The segment told the story of two patients who were thought to be disabled with CFS. One of these two was a family practitioner. The new diagnosis was a surprise, but their response to the neurosurgical decompression of the cervical spine was nothing short of thrilling.
Two neurosurgeons, Drs. Michael Rosner and Dan Heffez told how they found that many of their patients with CFS and FM were seen by them to have either cervical spinal stenosis or Chiari I malformation. It was their belief that these conditions which compress the brain stem or cervical spinal cord may be the reason for the myriad symptoms seen in CFS and FM. Rosner and Heffez contend that decompression may give sufferers relief from their symptoms.
Yet a third neurosurgeon interviewed for the 20/20 segment expressed his concerns about CFS and FM patients rushing into surgery without there having been proper scientific study on its efficacy for these conditions, and in fact, therein lies the rub of the broadcast: there is a suggestion of an overlap of the clinical symptoms seen in CFS and FM and those of the cervical or hindbrain disorders. In the case of CFS and FM, fatigue is a dominant symptom. However, in hindbrain and cervical disorders, fatigue is only a minor symptom. To state that surgery will alleviate the symptom of fatigue, for instance, is therefore simplistic.
The Chiari malformation is also known as the Arnold Chiari malformation and can be congenital or acquired.
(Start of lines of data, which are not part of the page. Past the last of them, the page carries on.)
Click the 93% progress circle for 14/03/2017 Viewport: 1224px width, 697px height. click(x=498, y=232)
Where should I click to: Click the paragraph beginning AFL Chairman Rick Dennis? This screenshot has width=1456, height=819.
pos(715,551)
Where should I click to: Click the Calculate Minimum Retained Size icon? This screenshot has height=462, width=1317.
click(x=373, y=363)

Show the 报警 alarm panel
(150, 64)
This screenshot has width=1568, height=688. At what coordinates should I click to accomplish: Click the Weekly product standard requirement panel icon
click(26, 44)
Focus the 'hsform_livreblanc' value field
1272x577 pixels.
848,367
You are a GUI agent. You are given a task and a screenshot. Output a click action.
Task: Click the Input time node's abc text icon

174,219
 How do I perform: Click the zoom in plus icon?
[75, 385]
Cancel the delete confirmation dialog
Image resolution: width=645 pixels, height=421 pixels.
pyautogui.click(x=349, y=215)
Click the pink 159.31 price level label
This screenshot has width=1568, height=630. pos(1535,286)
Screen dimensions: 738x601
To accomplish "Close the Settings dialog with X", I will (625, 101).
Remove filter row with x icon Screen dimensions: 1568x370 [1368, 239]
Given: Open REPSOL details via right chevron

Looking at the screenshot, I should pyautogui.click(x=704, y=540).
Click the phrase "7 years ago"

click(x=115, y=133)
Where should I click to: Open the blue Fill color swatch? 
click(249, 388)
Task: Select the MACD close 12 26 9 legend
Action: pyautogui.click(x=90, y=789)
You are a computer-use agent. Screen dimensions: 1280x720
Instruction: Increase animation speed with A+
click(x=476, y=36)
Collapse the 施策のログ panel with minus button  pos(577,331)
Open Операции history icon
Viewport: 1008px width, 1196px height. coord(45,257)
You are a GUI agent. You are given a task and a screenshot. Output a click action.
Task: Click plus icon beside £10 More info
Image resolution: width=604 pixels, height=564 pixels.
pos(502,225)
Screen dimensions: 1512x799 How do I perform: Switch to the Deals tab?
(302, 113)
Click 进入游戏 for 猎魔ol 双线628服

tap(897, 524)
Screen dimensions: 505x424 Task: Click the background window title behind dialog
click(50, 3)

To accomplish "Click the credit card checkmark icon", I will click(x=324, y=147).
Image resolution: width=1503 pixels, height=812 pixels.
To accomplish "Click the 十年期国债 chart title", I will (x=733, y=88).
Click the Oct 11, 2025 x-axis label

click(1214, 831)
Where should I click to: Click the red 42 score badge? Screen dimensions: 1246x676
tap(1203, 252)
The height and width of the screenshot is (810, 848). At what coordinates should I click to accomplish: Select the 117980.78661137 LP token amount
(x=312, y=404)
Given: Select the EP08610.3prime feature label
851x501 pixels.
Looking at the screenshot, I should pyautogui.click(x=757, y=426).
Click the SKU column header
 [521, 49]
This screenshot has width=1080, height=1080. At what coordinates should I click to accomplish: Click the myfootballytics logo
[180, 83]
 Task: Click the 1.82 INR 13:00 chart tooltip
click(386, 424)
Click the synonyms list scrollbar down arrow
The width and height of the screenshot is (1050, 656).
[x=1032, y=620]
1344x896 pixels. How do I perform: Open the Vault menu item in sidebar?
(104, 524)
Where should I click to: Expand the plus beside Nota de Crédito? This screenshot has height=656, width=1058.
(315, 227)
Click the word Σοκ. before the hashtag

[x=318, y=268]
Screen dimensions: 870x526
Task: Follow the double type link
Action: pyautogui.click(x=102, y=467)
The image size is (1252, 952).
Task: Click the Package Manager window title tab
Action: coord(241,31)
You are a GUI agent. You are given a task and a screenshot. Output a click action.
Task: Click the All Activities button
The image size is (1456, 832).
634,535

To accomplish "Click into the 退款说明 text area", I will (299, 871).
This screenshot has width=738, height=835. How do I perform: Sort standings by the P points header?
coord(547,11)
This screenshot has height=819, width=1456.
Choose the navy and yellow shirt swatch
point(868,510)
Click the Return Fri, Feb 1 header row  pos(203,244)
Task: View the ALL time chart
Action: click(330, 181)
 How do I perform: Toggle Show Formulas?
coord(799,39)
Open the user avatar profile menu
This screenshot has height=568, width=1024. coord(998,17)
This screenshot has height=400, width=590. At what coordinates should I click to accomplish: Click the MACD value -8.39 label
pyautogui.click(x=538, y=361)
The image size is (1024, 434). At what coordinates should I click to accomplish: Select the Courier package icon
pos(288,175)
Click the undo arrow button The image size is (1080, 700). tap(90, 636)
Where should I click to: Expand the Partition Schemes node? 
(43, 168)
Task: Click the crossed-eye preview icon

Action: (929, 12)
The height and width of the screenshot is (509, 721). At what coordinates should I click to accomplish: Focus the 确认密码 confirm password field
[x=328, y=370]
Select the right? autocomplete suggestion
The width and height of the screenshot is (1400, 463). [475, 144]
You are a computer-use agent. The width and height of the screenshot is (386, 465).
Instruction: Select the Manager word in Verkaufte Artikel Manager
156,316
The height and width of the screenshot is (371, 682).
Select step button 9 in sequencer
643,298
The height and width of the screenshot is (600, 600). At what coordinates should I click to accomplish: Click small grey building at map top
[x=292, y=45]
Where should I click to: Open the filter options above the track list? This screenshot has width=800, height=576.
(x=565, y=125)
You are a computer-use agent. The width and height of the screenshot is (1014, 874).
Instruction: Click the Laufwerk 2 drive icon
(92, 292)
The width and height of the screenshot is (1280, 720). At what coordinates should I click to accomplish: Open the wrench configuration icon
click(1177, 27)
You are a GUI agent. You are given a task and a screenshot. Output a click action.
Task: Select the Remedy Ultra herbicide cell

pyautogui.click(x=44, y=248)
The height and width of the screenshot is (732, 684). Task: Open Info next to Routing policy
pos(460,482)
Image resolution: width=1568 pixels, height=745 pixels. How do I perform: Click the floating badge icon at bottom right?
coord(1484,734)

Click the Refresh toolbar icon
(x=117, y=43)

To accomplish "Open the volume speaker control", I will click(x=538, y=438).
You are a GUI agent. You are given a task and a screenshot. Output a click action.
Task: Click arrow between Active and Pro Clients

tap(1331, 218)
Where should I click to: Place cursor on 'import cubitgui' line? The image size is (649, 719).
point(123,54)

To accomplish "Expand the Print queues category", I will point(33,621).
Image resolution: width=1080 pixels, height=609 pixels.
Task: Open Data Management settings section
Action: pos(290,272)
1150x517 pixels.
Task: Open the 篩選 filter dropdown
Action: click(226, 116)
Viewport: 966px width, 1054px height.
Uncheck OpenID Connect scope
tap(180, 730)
Symptoms of the condition include headache, shooting pains or a burning sensation in the head and neck, a sensation of painful electric shock running down the spine, dizziness, loss of coordination, hearing loss, blurred vision and eye pain, weakness, difficulty picking up objects, and difficulty in swallowing.
One research study of 364 participants with Chiari I reported that 57.7% suffered from chronic fatigue, 59% had sensory abnormalities, 39% had impaired short-term memory, and 23.9% had low back pain.